__Aufgabenstellung__: Führen Sie die Filmbesprechung zu „The Wolf of Wall Street“ im Anschluss an ihren letzten Satz fort.

__Quelldokument__:
· · · · ·

(„The Wolf of Wall Street“ directed by Martin Scorsese, 2013)
Wenn auf jemanden der Ausdruck „Wolf im Schafspelz“ zutrifft, dann auf ihn: Jordan Belfort (Leonardo DiCaprio). Mit seinem strahlenden Lächeln und Kleinjungencharme könnte er einem so ziemlich alles verkaufen, was nicht die schlechteste Voraussetzung für einen Börsenmakler ist. Doch das Schicksal meint es nicht gut mit dem Mittzwanziger, ausgerechnet an dem Tag, an dem er seine Lizenz erhält, rauschen im schlimmsten Crash seit 1929 sämtliche Aktienwerte in den Keller. Belfort und seine Frau Teresa (Cristin Milioti) stehen plötzlich vor dem Nichts.
Mehr aus der Not heraus heuert er daraufhin bei einer kleinen Firma an, die sich auf den Verkauf von Pennystocks spezialisiert hat. Die sind deutlich weniger wert als die großen Aktien, oft nicht viel mehr als Ramsch. Dafür sind die Gewinnmargen enorm, weswegen Belfort dank seines Verkaufstalents bald richtig viel Geld nach Hause bringt. Beeindruckt und auch ein klein bisschen neidisch schließt sich ihm bald sein Nachbar Donnie Azoff (Jonah Hill) an. Gemeinsam mit ein paar anderen moralisch flexiblen Bekannten gründen sie das Unternehmen Stratton Oakmont und genießen das neu entdeckte Luxusleben bis zum Anschlag. Doch damit erregt er nicht nur die Aufmerksamkeit der Wall Street und der Presse, auch FBI-Agent Patrick Denham (Kyle Chandler) interessiert sich für dessen Geschäfte.
Als dieses Jahr der Oscar für den besten Hauptdarsteller verkündet wurde, überschlugen sich die Internetforen schon Minuten später mit Spott und Häme. Zum dritten Mal war Leonardo DiCaprio nominiert gewesen – plus je eine als Nebendarsteller und Produzent – zum dritten Mal ging er leer aus. Bitter vor allem, dass er die begehrte Trophäe Matthew McConaughey für Dallas Buyers Club überlassen musste, der in The Wolf of Wall Street einen kleinen, aber urkomischen Auftritt als Belforts Mentor Mark Hanna hat. Der ist es auch, der den jungen Mann erst in die große, glitzernde und reichlich scheinheilige Welt der Wall Street einführt.

· · · · ·

__Auflistung__:
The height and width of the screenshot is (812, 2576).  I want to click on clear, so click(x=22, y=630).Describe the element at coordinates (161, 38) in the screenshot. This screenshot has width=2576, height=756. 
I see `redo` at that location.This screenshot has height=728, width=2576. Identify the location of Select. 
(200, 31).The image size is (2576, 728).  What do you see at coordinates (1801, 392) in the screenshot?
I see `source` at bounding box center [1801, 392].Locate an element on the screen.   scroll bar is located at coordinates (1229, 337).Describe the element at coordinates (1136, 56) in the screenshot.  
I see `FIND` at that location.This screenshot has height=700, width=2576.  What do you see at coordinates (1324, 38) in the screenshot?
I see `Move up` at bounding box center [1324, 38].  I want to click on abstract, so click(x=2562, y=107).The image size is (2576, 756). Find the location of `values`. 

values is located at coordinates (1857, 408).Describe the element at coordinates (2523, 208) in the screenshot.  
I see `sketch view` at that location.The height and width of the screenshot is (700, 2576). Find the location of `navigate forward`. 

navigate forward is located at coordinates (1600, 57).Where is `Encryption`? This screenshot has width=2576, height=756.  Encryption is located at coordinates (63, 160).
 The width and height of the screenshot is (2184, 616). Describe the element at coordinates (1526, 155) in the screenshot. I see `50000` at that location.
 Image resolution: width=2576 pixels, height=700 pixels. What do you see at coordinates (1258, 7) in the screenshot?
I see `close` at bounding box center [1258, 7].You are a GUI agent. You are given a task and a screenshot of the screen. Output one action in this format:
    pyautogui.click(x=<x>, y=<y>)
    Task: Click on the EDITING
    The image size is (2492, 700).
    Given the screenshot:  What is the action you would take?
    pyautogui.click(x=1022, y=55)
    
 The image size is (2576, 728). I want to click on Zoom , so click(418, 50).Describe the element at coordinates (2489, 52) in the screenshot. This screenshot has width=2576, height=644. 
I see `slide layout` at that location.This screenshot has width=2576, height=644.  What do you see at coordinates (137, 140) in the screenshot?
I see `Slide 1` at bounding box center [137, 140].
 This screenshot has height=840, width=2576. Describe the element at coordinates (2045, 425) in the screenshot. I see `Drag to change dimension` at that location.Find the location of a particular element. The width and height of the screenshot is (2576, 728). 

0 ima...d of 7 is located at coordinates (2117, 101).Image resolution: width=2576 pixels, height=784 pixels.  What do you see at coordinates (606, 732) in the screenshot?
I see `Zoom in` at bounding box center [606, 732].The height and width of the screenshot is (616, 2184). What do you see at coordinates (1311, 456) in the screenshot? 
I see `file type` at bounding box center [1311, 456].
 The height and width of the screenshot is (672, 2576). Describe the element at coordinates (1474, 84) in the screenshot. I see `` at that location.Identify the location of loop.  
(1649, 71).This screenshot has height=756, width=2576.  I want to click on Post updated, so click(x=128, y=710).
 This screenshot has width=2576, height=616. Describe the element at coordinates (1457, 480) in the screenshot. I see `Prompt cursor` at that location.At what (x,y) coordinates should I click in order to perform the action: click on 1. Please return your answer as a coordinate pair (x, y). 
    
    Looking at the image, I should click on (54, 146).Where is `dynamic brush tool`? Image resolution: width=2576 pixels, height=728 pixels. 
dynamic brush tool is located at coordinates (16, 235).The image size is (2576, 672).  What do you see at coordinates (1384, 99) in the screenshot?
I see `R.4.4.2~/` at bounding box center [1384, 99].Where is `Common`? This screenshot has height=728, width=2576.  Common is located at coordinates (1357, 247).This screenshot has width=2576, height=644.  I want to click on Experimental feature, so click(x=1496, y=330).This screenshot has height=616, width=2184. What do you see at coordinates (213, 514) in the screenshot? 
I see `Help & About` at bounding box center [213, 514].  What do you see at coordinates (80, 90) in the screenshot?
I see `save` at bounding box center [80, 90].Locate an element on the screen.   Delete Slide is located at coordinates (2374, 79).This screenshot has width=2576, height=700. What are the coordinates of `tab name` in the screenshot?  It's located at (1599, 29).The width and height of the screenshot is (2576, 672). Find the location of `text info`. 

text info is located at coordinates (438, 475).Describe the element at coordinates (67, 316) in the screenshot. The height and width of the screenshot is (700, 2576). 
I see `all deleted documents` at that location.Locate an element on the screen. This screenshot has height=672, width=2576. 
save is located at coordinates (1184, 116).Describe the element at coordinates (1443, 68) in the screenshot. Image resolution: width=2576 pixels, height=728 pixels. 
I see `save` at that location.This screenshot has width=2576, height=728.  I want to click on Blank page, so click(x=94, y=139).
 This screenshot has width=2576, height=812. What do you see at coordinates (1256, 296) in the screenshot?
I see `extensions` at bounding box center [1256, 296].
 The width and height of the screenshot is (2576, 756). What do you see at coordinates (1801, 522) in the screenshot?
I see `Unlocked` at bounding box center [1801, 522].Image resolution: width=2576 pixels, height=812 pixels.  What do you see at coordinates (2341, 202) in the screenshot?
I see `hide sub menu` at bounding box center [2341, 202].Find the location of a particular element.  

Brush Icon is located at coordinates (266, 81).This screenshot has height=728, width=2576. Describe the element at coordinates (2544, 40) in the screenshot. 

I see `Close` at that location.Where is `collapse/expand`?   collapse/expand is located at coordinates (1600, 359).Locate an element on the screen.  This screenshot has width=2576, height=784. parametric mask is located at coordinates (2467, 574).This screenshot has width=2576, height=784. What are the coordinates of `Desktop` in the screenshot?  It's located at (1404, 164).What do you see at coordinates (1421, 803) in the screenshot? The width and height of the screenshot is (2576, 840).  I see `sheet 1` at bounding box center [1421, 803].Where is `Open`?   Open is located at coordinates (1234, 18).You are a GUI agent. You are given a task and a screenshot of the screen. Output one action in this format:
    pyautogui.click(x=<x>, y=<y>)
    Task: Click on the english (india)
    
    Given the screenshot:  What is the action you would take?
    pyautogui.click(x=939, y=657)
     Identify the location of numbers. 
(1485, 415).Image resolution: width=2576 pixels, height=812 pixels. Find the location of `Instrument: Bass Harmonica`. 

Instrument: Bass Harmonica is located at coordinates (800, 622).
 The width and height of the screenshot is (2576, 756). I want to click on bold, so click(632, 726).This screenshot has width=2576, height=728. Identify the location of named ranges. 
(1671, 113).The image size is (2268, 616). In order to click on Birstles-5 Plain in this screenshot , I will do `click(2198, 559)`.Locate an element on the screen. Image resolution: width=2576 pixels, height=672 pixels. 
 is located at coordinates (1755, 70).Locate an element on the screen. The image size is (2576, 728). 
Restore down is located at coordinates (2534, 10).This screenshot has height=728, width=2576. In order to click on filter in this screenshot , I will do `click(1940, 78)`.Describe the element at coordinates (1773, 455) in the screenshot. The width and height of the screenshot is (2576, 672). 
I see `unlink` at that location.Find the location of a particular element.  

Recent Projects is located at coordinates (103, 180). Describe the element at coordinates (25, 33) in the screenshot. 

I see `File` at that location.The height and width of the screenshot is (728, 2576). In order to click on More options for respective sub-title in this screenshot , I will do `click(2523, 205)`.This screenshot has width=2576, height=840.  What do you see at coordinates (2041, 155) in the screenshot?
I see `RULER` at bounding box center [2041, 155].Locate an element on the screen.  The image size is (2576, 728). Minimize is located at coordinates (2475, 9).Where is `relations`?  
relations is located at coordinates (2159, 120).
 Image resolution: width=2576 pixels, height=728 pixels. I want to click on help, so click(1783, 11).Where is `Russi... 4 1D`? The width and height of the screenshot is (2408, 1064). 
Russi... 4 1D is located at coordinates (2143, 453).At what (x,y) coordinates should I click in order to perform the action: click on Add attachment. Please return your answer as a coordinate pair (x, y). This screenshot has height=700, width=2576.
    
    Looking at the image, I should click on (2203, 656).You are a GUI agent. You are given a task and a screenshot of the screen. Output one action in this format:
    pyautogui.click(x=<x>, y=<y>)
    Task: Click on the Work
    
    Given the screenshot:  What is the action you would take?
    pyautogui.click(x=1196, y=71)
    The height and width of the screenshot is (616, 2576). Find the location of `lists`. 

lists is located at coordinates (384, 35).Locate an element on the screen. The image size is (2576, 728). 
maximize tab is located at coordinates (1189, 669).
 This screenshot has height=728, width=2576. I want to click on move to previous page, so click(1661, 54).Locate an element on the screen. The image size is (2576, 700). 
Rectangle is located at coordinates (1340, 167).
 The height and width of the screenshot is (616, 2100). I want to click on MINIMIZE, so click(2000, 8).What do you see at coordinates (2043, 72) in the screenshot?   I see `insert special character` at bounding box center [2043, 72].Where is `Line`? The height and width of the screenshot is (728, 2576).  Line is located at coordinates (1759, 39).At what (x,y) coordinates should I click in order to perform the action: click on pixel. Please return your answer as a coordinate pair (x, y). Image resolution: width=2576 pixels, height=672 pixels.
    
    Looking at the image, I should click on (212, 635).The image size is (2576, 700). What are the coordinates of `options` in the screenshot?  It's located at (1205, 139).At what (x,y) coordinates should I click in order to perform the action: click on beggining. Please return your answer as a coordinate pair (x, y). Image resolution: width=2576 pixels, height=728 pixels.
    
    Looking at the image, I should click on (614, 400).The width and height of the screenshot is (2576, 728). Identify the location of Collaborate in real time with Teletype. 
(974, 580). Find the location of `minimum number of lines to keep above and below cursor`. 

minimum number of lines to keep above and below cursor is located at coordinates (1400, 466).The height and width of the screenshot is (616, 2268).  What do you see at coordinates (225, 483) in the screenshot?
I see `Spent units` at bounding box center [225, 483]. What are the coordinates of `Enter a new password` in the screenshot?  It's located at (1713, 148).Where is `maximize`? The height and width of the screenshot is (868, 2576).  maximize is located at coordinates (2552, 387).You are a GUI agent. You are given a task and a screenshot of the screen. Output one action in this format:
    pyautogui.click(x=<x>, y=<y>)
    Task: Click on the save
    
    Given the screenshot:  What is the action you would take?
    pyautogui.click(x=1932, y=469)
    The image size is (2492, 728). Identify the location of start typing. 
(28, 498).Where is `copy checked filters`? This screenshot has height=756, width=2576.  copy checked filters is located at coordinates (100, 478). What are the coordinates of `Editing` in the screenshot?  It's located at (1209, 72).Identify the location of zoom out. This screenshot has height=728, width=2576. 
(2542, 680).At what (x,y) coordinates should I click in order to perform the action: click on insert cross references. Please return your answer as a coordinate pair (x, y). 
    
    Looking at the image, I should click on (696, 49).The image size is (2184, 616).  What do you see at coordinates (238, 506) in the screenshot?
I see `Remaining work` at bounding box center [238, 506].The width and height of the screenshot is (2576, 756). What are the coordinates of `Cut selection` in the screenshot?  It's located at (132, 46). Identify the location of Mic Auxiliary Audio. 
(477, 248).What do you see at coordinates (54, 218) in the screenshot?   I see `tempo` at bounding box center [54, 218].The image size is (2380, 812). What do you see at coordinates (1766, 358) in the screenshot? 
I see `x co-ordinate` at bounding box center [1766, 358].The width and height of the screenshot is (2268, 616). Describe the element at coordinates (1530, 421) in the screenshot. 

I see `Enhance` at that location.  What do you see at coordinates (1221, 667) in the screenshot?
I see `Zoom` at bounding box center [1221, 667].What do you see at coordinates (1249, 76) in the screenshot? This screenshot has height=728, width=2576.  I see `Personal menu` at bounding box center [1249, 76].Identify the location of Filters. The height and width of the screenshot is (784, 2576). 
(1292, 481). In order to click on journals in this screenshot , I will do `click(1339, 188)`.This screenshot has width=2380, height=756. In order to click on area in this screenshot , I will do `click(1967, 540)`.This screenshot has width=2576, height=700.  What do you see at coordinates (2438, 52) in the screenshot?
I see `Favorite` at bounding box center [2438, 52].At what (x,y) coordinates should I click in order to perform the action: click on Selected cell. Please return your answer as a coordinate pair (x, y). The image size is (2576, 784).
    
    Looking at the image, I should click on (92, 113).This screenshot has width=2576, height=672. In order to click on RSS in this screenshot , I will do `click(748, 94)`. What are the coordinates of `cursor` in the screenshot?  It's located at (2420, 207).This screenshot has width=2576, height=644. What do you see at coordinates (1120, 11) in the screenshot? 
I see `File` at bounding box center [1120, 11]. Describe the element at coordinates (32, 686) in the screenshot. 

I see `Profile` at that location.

· · · · ·

__Lösung__:
Wie es hinter den Kulissen aussieht, wird dem Zuschauer auch gleich zu Beginn verraten, als einem seriösen Hochglanzwerbespot für Stratton Oakmont eine Szene aus dem Büroalltag folgt. Seriös ist dort gar nichts, die Angestellten vertreiben sich die Zeit damit, Kleinwüchsige auf eine Zielscheibe zu werfen. Ein Ausrutscher? Nicht wirklich, bei dem Börsenhändler herrscht jeden Tag der Ausnahmezustand, hier wird gefeiert, gekokst und so ziemlich jede Geschmacksgrenze überschritten, die man sich vorstellen kann. Die Themen Verführung und Maßlosigkeit ziehen sich dann auch durch den gesamten Filmen, hier wird in voller Breite gezeigt, was aus Menschen wird, die durch Geld und Macht berauscht den Zugang zur Realität verloren haben.
Doch The Wolf of Wall Street ist kein Drama, ein dämonisierendes schon mal gar nicht. Anders als Oliver Stones thematisch ähnlicher Klassiker Wall Street inszenierte Regielegende Martin Scorsese seinen Beitrag über Gier und mangelnde Moral als schillernde Satire. Gerade Belfort und Azoff taugen trotz ihrer diversen Missetaten nicht als klassische Bösewichter. Vielmehr wirken sie wie kleine, eigentlich nette Jungs, die unbeaufsichtigt im Süßwarenladen unterwegs sind und – durch die fehlenden Aufpasser – alles nehmen, was sie finden.
Dass Belfort und die anderen nicht schlechter wegkommen oder durch den Film verurteilt werden, wir auch keine Konsequenzen ihrer Betrügereien zu sehen bekommen, darf man fragwürdig finden, ist letztlich aber konsequent: The Wolf of Wall Street basiert auf dem gleichnamigen Bestseller des realen Belforts. Und das der eine etwas andere Sicht auf die Dinge hatte als etwa der Mann auf der Straße ist nicht wirklich verwunderlich. An einem nüchternen Biopic hatte Scorsese dennoch kein Interesse, dafür ist vieles bei ihm überzogen, die Glücksritter sind immer einen Schritt von der Karikatur entfernt. Dadurch sind die vielen Sex-, Drogen und Party-Eskapaden herrlich absurd und – meistens – verdammt witzig.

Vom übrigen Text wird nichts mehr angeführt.